There is a rule.
It is why white people who say the N word and call themselves black are disliked by most of society. It is why if my female friend tells me to get back in the kitchen I will laugh, yet if a man said that to me I’d raise my eyebrow. It’s why I would never make a joke about Muslims being terrorists, despite my alliance with the Muslim community, as I have not personally faced the bullying and stigma that becomes the right to turn something so serious into something to laugh at.
And don’t get me wrong, I have no problem with sexist or racist or so on jokes. But there is a rule that only those who indesputedly know the hardships of a group of people, only someone who belongs to that group of people, can successfully poke fun of their hardships.
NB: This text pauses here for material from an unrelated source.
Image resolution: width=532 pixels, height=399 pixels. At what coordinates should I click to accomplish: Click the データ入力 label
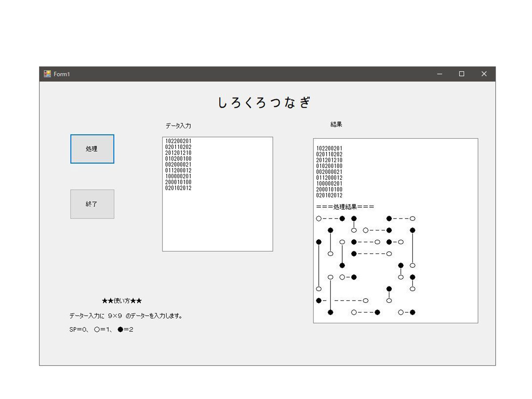point(178,126)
So why, then, do I see a stream of humourous pictures saying things about how the voices in someone’s head give them good advice or how insanity gets to know each family member individually, shared by people who have NEVER had an idea of what insanity is actually like.
I’m sure you’ve seen them – I’ve probably posted them here. Pictures and comments and jokes that glamourise the experience; make it fun and quirky.
Do they know the person scrolling past these stupid pictures is only on Facebook because her new anti psychotics make it painful and difficult to move?
Do they know that she is on anti psychotics again because during that oh-so-funny time of being “off her meds” she began to hallucinate all because she was at university again?
Do they know the true fear of hallucinations? Do those moments mark the most terrifying times of their life?
Have they ever been in bed, and felt snakes biting them? Have the snakes transformed into men? They lurk in the shadows but you know they’re there. You feel them, sense them, see them. You feel their eyes on you, burning where they watch. You’re so vulnerable in bed, exposed. Two men in your room are clear but you feel more lurking. And you feel fingers. Fingers that creep up the inside of your thighs…
You don’t want to feel the rest, but you do.
Tell me, can you have been raped if their is no perpetrator?
If I haven’t got you laughing yet, thinking “oh, that’s so true and relatable”, can you relate to this?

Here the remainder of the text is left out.